There's more tabloid tales this morning about the reported sexual abuse case which Michael Le Vell, Coronation Street's Kevin Webster, has become named in.

And in today's Sun a "high placed Corrie source" tells the paper that *no* charges have been brought against Michael.  

From The Sun: Last night one source said: "It's no exaggeration to say he is going through absolute hell. This is the worst thing that's ever happened to him."

A highly-placed Corrie source said: "We spoke to him on Wednesday night and he was in a state of shock. We have been informed that *no* charges have been brought. If that situation changes we will take whatever action we feel is appropriate. 
"The fact that he is on holiday this week is coincidence. He will return to the show next week."

Yesterday, a spokeswoman for ITV said: "We are aware an allegation has been made. Given that there is a police investigation under way, ."  * it would not be appropriate to comment further at this time And with that in mind, we're not allowing comments here on the blog about this story either until the truth emerges.*

----------


## Perdita

Coronation Street star Michael Le Vell has asked for time off from the show to fight allegations that he raped a schoolgirl.

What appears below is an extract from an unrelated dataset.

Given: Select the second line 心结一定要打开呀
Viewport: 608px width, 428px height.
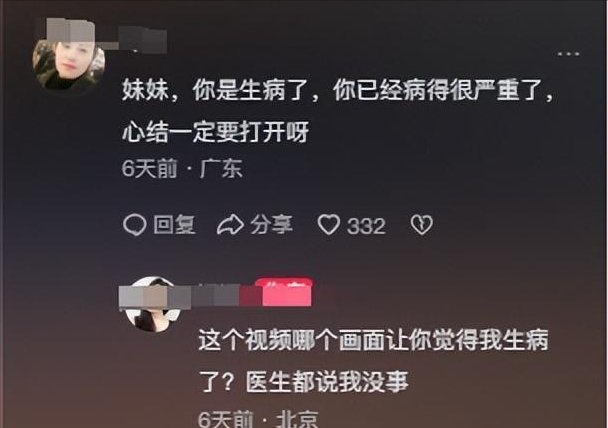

The actor, who plays Kevin Webster in the ITV1 soap, was arrested at his home in Greater Manchester last Friday after police received a report of a historical offence.

He strongly denies the claims and has received support from his co-stars, including his on-screen family members Sally Dynevor (Sally), Helen Flanagan (Rosie) and Brooke Vincent (Sophie).

Le Vell has been on holiday all week - a vacation planned before the accusations emerged - and was due to return to work on Monday.

However, he has now asked bosses to extend his break by at least one week, prompting producers to reorganise filming schedules.

A show insider told The Mirror: "It's understandable Michael wants extra time off. Everyone just hopes this can all be resolved quickly."

----------


## Perdita

Coronation Street star Sally Dynevor has spoken out in support of co-star Michael Le Vell amid sexual abuse accusations.

Le Vell (Kevin Webster) was arrested at his home in Greater Manchester last Friday after police received a report of a historical offence.

He strongly denies claims that he sexually abused a schoolgirl and Dynevor, who plays his on-screen wife Sally, has since insisted that she believes the actor is innocent.

Speaking on ITV1's Alan Titchmarsh Show, she said: "Michael is strenuously denying the accusations and I am backing him 100%. I have known him for 25 years and am right behind him."

Le Vell has received support from his Coronation Street colleagues since the allegations emerged, including Helen Flanagan and Brooke Vincent - who play Kevin's daughters Rosie and Sophie.

Dynevor had already been booked to appear on the show before the claims surfaced, but agreed to answer a question about Le Vell during the pre-recorded interview on Wednesday.

An insider last night told The Sun: "Sally was speaking for a lot of colleagues when she said she backed him. She felt it would have looked odd if she hadn't mentioned Michael. She was very comfortable with that."

----------


## Perdita

Coronation Street stars have reportedly been told to avoid discussing the sexual abuse allegations faced by Michael Le Vell.

Le Vell (Kevin Webster) was arrested at his home in Greater Manchester last Friday after police received a report of a historical offence.

Show bosses have since warned cast members who use Twitter and Facebook to only post words of support for Le Vell so they don't affect the police investigation.

A Coronation Street source last night told the Daily Star Sunday: "The advice to them is, 'Say nothing'.

"If they must mention what is happening to Michael then they have been advised to just keep it simple with a few words of support."

Le Vell was due to return to work on Monday after a planned break, but has apparently asked for time off to clear his name, prompting script re-writes.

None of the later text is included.